Problem to work on:
Reproduce each record below in full, word for word, without images.

Records from a dataset:
* * * *
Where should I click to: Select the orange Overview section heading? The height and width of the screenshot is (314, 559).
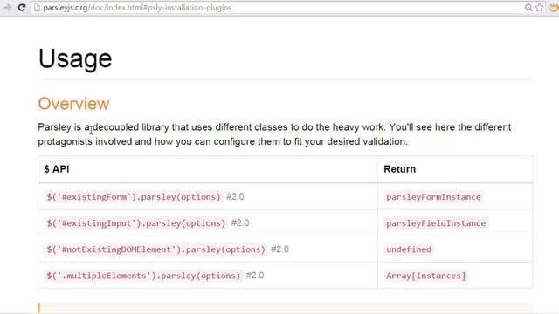tap(73, 104)
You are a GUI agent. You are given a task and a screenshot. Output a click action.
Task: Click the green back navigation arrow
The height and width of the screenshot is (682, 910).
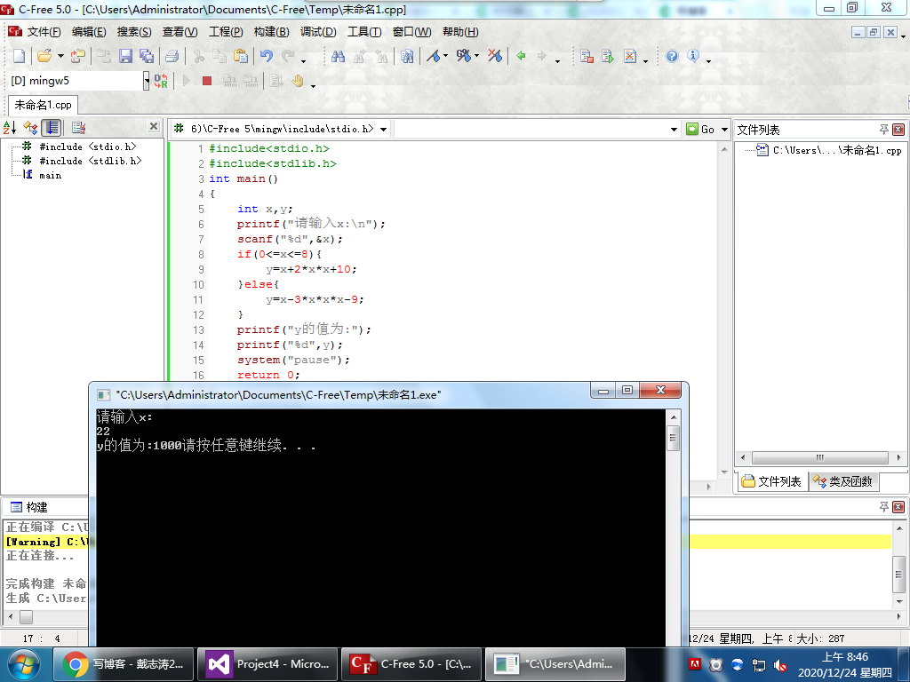[521, 56]
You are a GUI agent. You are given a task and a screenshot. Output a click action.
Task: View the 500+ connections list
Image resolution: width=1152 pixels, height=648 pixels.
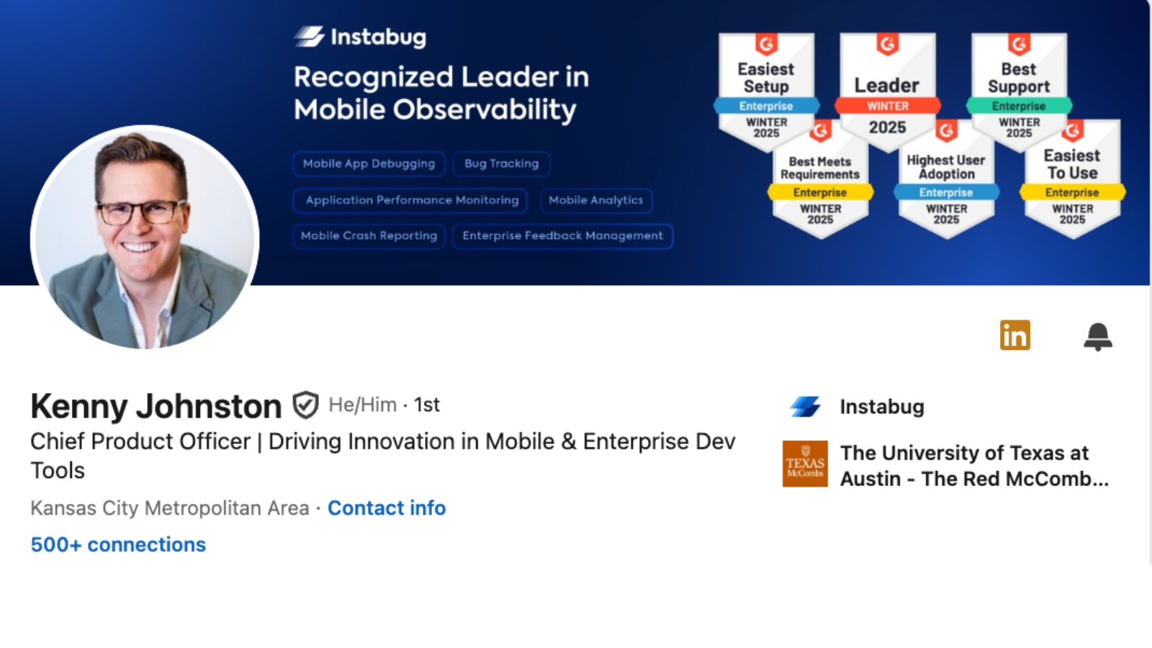click(118, 545)
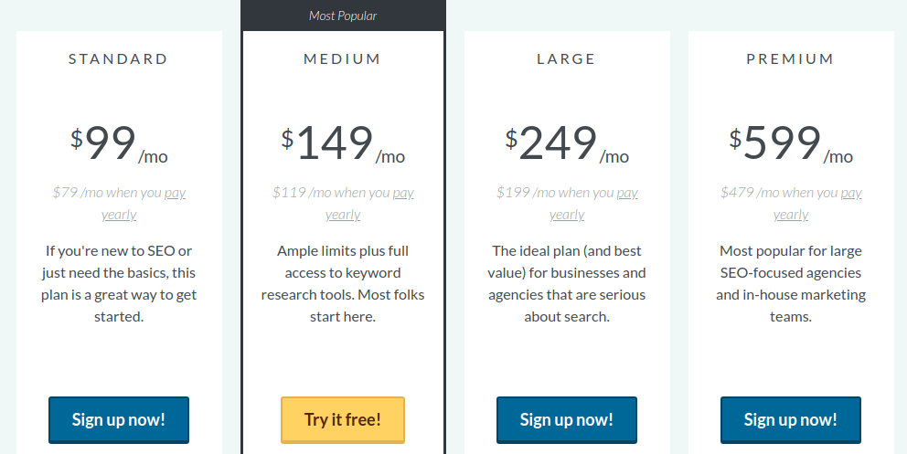Select the LARGE plan heading

566,58
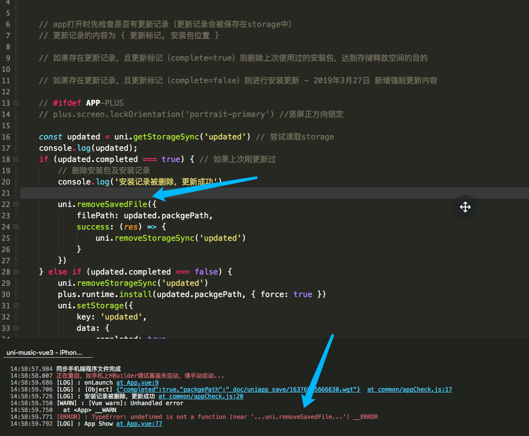Collapse the else-if block at line 28

point(16,272)
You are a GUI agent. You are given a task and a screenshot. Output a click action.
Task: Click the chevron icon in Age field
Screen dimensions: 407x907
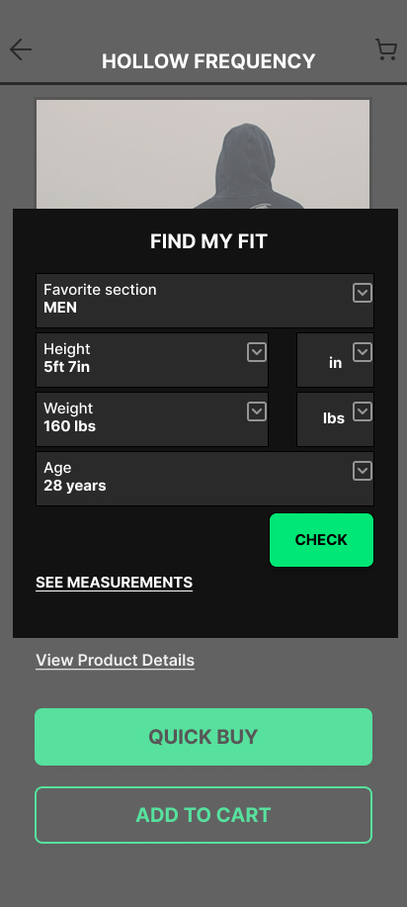click(363, 472)
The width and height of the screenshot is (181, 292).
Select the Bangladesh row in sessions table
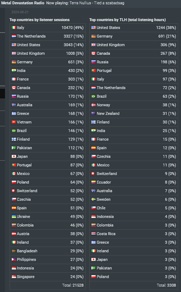[x=47, y=251]
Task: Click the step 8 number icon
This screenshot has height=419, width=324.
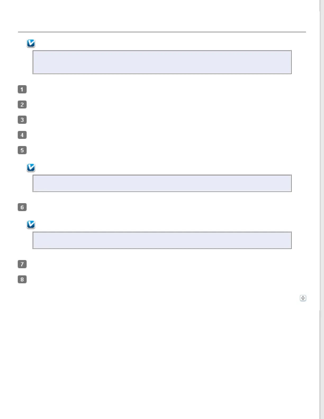Action: [22, 279]
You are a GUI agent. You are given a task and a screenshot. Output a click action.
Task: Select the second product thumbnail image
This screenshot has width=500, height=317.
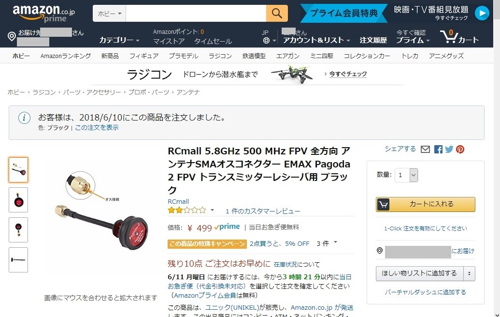[18, 200]
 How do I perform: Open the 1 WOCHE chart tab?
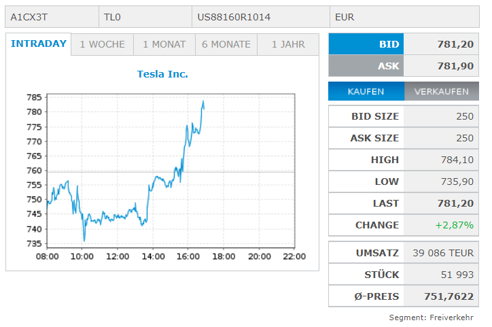(102, 45)
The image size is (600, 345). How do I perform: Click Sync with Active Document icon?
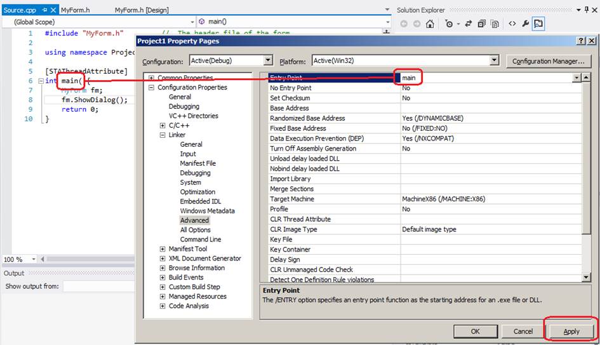click(467, 24)
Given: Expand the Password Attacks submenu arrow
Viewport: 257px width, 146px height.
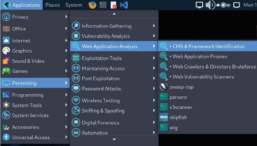Looking at the screenshot, I should tap(154, 88).
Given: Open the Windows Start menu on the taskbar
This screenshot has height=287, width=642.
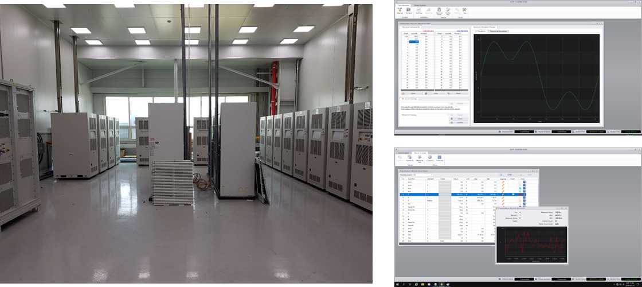Looking at the screenshot, I should coord(397,284).
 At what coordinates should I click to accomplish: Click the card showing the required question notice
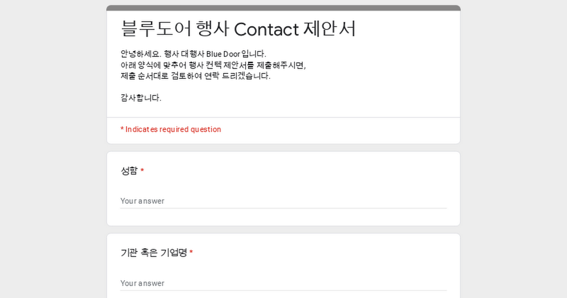[284, 130]
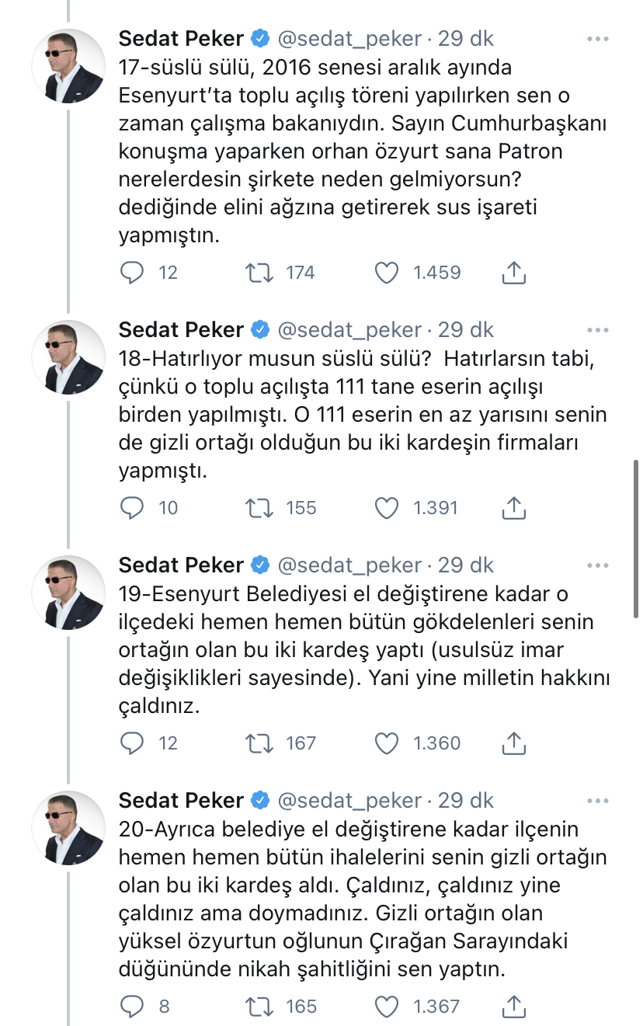Open more options on tweet 19
The width and height of the screenshot is (643, 1026).
[x=598, y=565]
* * * *
Result for this task:
Where should I click to: Select the orange Overview section heading? The height and width of the screenshot is (314, 559).
tap(73, 104)
You are a GUI agent. You are given a task and a screenshot. Output a click action.
Task: Click the green back navigation arrow
The height and width of the screenshot is (682, 910).
[521, 56]
You are a GUI agent. You are given a task and a screenshot. Output a click action.
Task: View the 500+ connections list
Image resolution: width=1152 pixels, height=648 pixels.
click(118, 545)
Select the LARGE plan heading

566,58
Collapse the else-if block at line 28

point(16,272)
You are a GUI agent. You are given a task and a screenshot. Output a click action.
Task: Click the chevron icon in Age field
Screen dimensions: 407x907
click(363, 472)
The width and height of the screenshot is (181, 292).
Select the Bangladesh row in sessions table
[x=47, y=251]
Task: Click the step 8 number icon
This screenshot has height=419, width=324.
Action: [22, 279]
You are a GUI agent. You are given a task and a screenshot. Output a click action.
Task: Select the second product thumbnail image
This screenshot has width=500, height=317.
[18, 200]
 How do I perform: Open the 1 WOCHE chart tab?
(102, 45)
The image size is (600, 345). How do I perform: Click Sync with Active Document icon?
click(467, 24)
Given: Expand the Password Attacks submenu arrow
Viewport: 257px width, 146px height.
Looking at the screenshot, I should tap(154, 88).
Given: Open the Windows Start menu on the taskbar
This screenshot has height=287, width=642.
Looking at the screenshot, I should coord(397,284).
 At what coordinates should I click to accomplish: Click the card showing the required question notice
[284, 130]
Open more options on tweet 19
The width and height of the screenshot is (643, 1026).
[x=598, y=565]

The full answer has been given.